Resentment, it will kill sexual attraction.

Have you ever confronted your woman directly about the cheating?

And about the calculation of the timing of the child and what you suspect is the real story?

If she thinks you know, and either afriad to confront her or not caring enough to confront her, her respect for you is greatly withered.

If you harbor resentment from this affair, it will diminish your performance.

If your woman does not respect you, it will diminish her performance.

And these other things:

Stop apologizing to your woman so much. Too much apologizing is not honest and sincere, and is also a great respect killer. 

If you make an error, correct it, otherwise stop begging or pleading for her approval. This is proper for your whole attitude and approach to this relationship, top to bottom, sexually, emotionally, intimately, day to day activities, have this attitude and it will serve you well.

And finally, your title implied the "insensitive pig", so I am still waiting for this facet of your personality to be revealed. 

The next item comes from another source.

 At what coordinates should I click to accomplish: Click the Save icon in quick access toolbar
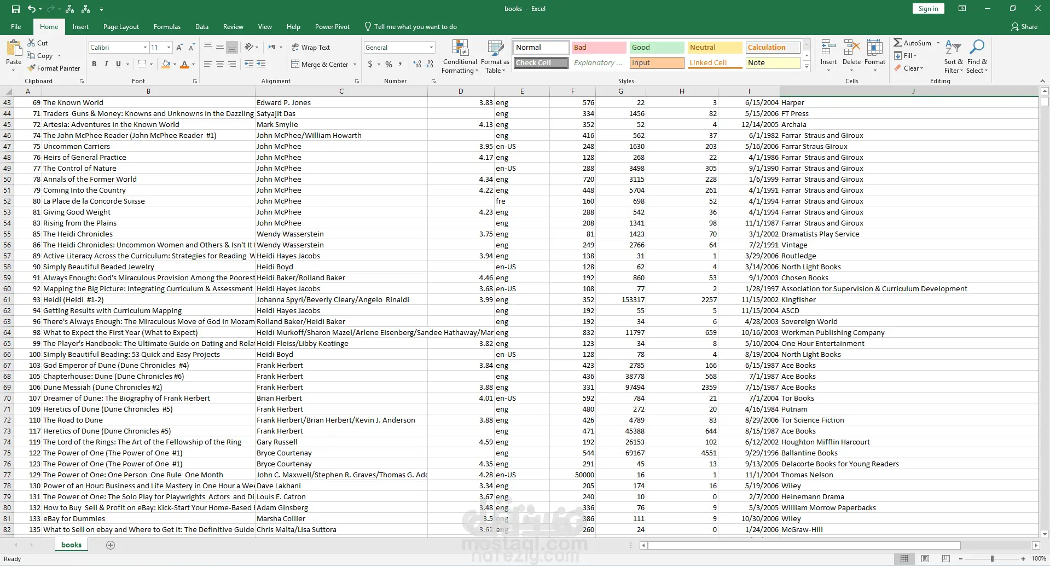pyautogui.click(x=16, y=9)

So far I see perhaps too much a "nice guy", and am still waiting for the pig to appear.


----------



## chefmaster (Oct 30, 2010)

My wife does Kegel excercises, they can be done while sitting and watchiing tv or anytime really. After 2 kids and weight gain weight loss it doesn't matter, she is always tight. Google it and then lead your way gently into the discussion with her about the subject 

I know this doesn't answer everything but it may help with the one problem.




---------------------
"A recipe is only a theme, which an intelligent cook can play each time with a variation. -Benoit


----------



## prometheus (Nov 13, 2010)

BigBadWolf said:


> Resentment, it will kill sexual attraction.
> 
> Have you ever confronted your woman directly about the cheating?
> 
> ...



Well, I should have phrased that such as, I apologized years ago after I said it. Since that time we/I haven't spoken of the comment again. It's history. Although I'm sure it lingers in her thoughts.
As far as resentment, I agree resentment can be causitive factors for problems. Again, that was years ago and if resentment remains after I have forgiven it is slight. I have moved on and think of it rarely. 
Honestly, I feel she is the insensitive pig, not I. Nice guys finish last. She's a stonewall and I really don't feel there's nothing I can do. She is the way she is. If she doesn't want to touch me and she thinks that I should saddle up, or "man up" as she said the other night. I should ride her like her fantasy without any input from her. Shes sadly mistaken, not gonna happen. I usually give in after I get really horny and thats all it takes, not rewarding, master-bating is better sadly. She has some deep personal issues with me or more than likely her.


----------



## prometheus (Nov 13, 2010)

I agree, however bringing that up to her inmature and childish nature in the most adult and loving way would be a place I wouldn't want to when she started screaming and throwing things. Thanks though.


----------



## L.M.COYL (Nov 16, 2010)

Your situation sounds much too complicated to address here.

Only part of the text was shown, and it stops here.